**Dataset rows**
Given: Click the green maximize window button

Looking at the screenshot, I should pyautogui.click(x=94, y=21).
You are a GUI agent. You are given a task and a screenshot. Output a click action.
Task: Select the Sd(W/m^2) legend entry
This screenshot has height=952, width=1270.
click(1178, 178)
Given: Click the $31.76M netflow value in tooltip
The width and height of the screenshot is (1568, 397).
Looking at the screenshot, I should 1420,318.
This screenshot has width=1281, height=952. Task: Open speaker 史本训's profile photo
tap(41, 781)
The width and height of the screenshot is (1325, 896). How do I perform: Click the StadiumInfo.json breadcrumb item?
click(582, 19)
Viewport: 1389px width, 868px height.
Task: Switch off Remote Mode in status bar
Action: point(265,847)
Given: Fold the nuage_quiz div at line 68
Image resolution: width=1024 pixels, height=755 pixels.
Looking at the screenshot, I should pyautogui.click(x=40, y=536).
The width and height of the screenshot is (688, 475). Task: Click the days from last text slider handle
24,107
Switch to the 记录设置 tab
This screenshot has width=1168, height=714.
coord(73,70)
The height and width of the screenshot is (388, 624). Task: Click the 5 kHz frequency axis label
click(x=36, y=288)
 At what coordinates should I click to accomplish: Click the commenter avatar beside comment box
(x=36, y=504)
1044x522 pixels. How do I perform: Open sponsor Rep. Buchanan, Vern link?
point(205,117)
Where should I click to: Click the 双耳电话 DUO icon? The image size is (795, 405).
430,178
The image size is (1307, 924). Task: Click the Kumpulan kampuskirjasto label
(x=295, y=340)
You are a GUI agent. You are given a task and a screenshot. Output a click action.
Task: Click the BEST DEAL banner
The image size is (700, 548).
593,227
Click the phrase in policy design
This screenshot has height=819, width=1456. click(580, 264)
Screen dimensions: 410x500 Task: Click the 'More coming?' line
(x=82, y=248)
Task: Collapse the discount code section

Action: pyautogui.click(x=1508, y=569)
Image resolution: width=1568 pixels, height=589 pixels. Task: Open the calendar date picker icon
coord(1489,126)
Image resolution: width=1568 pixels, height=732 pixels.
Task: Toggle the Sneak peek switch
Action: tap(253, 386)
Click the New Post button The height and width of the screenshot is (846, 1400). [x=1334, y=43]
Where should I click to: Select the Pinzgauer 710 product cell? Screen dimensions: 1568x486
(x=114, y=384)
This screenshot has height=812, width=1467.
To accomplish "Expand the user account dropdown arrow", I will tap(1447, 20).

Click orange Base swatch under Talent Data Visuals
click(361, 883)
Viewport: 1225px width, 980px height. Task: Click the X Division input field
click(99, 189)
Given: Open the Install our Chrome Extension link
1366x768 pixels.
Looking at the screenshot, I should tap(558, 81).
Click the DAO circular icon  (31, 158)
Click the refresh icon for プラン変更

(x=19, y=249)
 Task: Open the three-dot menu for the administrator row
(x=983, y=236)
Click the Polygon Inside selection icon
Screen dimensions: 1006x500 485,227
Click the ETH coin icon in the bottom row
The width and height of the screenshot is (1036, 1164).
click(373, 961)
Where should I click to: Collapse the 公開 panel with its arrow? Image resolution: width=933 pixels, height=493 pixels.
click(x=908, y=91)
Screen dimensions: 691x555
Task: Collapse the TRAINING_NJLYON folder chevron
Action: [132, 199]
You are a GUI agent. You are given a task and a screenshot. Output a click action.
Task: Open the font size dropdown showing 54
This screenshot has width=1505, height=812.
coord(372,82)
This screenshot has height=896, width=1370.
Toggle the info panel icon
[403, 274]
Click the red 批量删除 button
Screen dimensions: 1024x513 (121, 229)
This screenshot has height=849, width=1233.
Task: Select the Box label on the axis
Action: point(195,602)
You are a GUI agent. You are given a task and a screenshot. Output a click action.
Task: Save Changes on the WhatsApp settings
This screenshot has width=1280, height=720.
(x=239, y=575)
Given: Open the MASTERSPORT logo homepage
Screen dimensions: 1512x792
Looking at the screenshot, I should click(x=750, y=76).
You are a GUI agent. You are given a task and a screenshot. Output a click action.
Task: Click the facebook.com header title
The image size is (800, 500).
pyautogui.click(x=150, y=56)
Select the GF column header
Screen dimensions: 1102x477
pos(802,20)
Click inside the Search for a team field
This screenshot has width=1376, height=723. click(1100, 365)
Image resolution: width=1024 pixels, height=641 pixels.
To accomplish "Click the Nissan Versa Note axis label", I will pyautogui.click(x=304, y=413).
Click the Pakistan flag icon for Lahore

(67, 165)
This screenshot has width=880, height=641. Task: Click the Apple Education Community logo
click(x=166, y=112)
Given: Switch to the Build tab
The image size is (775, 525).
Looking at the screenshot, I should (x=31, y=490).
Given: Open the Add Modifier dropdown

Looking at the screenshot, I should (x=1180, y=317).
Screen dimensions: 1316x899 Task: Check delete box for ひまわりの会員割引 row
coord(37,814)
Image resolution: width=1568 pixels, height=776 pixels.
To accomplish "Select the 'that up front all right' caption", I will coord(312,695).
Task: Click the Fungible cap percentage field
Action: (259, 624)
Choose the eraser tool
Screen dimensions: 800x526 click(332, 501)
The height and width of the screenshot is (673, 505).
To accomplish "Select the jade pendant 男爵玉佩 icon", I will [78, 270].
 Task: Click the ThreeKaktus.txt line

**Stated goal**
Copy the lines starting at the one containing "Where should I click to: Click" and ending at the one containing "will tap(1447, 20).", substituting "What should I click to" for "Where should I click to" and leaving everything else unchanged.

**Solution to this exercise**
What should I click to: Click the 双耳电话 DUO icon? The image size is (795, 405).
430,178
The image size is (1307, 924). Task: Click the Kumpulan kampuskirjasto label
(x=295, y=340)
You are a GUI agent. You are given a task and a screenshot. Output a click action.
Task: Click the BEST DEAL banner
The image size is (700, 548).
593,227
Click the phrase in policy design
This screenshot has height=819, width=1456. click(580, 264)
Screen dimensions: 410x500 Task: Click the 'More coming?' line
(x=82, y=248)
Task: Collapse the discount code section

Action: pyautogui.click(x=1508, y=569)
Image resolution: width=1568 pixels, height=589 pixels. Task: Open the calendar date picker icon
coord(1489,126)
Image resolution: width=1568 pixels, height=732 pixels.
Task: Toggle the Sneak peek switch
Action: tap(253, 386)
Click the New Post button The height and width of the screenshot is (846, 1400). [x=1334, y=43]
What should I click to: Select the Pinzgauer 710 product cell? Screen dimensions: 1568x486
(x=114, y=384)
This screenshot has height=812, width=1467.
To accomplish "Expand the user account dropdown arrow", I will tap(1447, 20).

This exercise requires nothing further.